From mboxrd@z Thu Jan  1 00:00:00 1970
Return-Path: <linux-kernel-owner@vger.kernel.org>
Received: (majordomo@vger.kernel.org) by vger.kernel.org via listexpand
	id S1751796AbbJLRlo (ORCPT <rfc822;w@1wt.eu>);
	Mon, 12 Oct 2015 13:41:44 -0400
Received: from mail-qg0-f43.google.com ([209.85.192.43]:35481 "EHLO
	mail-qg0-f43.google.com" rhost-flags-OK-OK-OK-OK) by vger.kernel.org
	with ESMTP id S1751633AbbJLRlm (ORCPT
	<rfc822;linux-kernel@vger.kernel.org>);
	Mon, 12 Oct 2015 13:41:42 -0400
Date: Mon, 12 Oct 2015 13:41:31 -0400
From: Jerome Glisse <j.glisse@gmail.com>
To: David Woodhouse <dwmw2@infradead.org>
Cc: "joro@8bytes.org" <joro@8bytes.org>,
        "peterz@infradead.org" <peterz@infradead.org>,
        "SCheung@nvidia.com" <SCheung@nvidia.com>,
        "linux-mm@kvack.org" <linux-mm@kvack.org>,
        "ldunning@nvidia.com" <ldunning@nvidia.com>,
        "hpa@zytor.com" <hpa@zytor.com>,
        "aarcange@redhat.com" <aarcange@redhat.com>,
        "jakumar@nvidia.com" <jakumar@nvidia.com>,
        "mgorman@suse.de" <mgorman@suse.de>,
        "jweiner@redhat.com" <jweiner@redhat.com>,
        "sgutti@nvidia.com" <sgutti@nvidia.com>,
        "riel@redhat.com" <riel@redhat.com>,
        "Bridgman, John" <John.Bridgman@amd.com>,
        "jhubbard@nvidia.com" <jhubbard@nvidia.com>,
        "mhairgrove@nvidia.com" <mhairgrove@nvidia.com>,
        "cabuschardt@nvidia.com" <cabuschardt@nvidia.com>,
        "dpoole@nvidia.com" <dpoole@nvidia.com>,
        "Cornwall, Jay" <Jay.Cornwall@amd.com>,
        "Lewycky, Andrew" <Andrew.Lewycky@amd.com>,
        "linux-kernel@vger.kernel.org" <linux-kernel@vger.kernel.org>,
        "iommu@lists.linux-foundation.org" <iommu@lists.linux-foundation.org>,
        "arvindg@nvidia.com" <arvindg@nvidia.com>,
        "Deucher, Alexander" <Alexander.Deucher@amd.com>,
        "akpm@linux-foundation.org" <akpm@linux-foundation.org>,
        "torvalds@linux-foundation.org" <torvalds@linux-foundation.org>
Subject: Re: [PATCH 1/6] mmput: use notifier chain to call subsystem exit
 handler.
Message-ID: <20151012174130.GA8037@gmail.com>
References: <20140701210620.GL26537@8bytes.org>
 <20140701213208.GC3322@gmail.com>
 <20140703183024.GA3306@gmail.com>
 <20140703231541.GR26537@8bytes.org>
 <019CCE693E457142B37B791721487FD918085329@storexdag01.amd.com>
 <20140707101158.GD1958@8bytes.org>
 <1404729783.31606.1.camel@tlv-gabbay-ws.amd.com>
 <20140708080059.GF1958@8bytes.org>
 <20140708170355.GA2469@gmail.com>
 <1444590209.92154.116.camel@infradead.org>
MIME-Version: 1.0
Content-Type: text/plain; charset=iso-8859-1
Content-Disposition: inline
Content-Transfer-Encoding: 8bit
In-Reply-To: <1444590209.92154.116.camel@infradead.org>
User-Agent: Mutt/1.5.23 (2014-03-12)
Sender: linux-kernel-owner@vger.kernel.org
List-ID: <linux-kernel.vger.kernel.org>
X-Mailing-List: linux-kernel@vger.kernel.org


Note that i am no longer actively pushing this patch serie but i believe the
solution it provides to be needed in one form or another. So I still think
discussion on this to be useful so see below for my answer.

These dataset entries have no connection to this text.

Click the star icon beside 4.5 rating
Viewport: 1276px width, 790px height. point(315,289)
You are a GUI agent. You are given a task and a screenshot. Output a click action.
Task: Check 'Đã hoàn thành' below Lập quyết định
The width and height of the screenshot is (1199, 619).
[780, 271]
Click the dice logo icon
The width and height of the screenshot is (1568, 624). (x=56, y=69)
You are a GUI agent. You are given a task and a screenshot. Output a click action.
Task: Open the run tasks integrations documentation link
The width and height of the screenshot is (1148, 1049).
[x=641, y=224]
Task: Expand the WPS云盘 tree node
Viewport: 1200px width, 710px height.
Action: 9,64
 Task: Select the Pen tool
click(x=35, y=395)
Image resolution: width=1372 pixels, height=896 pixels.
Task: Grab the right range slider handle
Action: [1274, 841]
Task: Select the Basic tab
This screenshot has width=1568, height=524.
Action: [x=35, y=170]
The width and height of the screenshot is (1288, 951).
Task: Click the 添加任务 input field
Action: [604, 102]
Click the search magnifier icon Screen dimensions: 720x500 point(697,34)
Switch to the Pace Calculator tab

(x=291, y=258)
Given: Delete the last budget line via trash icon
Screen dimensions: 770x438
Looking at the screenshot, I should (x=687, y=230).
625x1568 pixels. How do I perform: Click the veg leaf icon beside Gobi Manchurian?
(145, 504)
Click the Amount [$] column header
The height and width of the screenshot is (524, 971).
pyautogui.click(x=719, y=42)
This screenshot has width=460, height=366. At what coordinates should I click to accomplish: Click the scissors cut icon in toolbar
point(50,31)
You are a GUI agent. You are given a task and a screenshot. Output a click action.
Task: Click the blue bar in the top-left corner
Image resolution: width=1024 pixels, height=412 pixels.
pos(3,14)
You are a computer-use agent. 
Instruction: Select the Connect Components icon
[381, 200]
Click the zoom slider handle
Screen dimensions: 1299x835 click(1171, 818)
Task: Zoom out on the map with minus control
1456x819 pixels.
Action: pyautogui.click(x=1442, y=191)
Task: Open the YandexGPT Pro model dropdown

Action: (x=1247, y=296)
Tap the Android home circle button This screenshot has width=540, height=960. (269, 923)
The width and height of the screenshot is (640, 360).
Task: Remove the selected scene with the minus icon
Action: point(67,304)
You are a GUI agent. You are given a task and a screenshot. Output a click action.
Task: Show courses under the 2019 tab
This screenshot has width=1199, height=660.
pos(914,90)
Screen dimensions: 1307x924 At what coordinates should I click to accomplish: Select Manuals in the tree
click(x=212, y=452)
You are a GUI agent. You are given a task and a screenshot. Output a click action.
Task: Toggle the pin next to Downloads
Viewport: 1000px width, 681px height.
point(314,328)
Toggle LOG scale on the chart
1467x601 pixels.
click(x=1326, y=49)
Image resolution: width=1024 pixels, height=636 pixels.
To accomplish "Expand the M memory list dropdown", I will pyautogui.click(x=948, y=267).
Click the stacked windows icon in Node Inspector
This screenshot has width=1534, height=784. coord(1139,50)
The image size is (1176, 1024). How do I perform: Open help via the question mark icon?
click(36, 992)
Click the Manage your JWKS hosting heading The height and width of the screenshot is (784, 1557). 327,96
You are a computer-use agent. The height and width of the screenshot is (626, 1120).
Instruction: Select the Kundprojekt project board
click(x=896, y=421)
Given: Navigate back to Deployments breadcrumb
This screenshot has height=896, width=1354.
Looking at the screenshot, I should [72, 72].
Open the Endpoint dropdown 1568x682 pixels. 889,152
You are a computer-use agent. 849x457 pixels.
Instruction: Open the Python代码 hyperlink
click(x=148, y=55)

On Sun, Oct 11, 2015 at 08:03:29PM +0100, David Woodhouse wrote:
> On Tue, 2014-07-08 at 13:03 -0400, Jerome Glisse wrote:
> > 
> > Now regarding the device side, if we were to cleanup inside the file release
> > callback than we would be broken in front of fork. Imagine the following :
> >   - process A open device file and mirror its address space (hmm or kfd)
> >     through a device file.
> >   - process A forks itself (child is B) while having the device file open.
> >   - process A quits
> > 
> > Now the file release will not be call until child B exit which might infinite.
> > Thus we would be leaking memory. As we already pointed out we can not free the
> > resources from the mmu_notifier >release callback.
> 
> So if your library just registers a pthread_atfork() handler to close
> the file descriptor in the child, that problem goes away? Like any
> other "if we continue to hold file descriptors open when we should
> close them, resources don't get freed" problem?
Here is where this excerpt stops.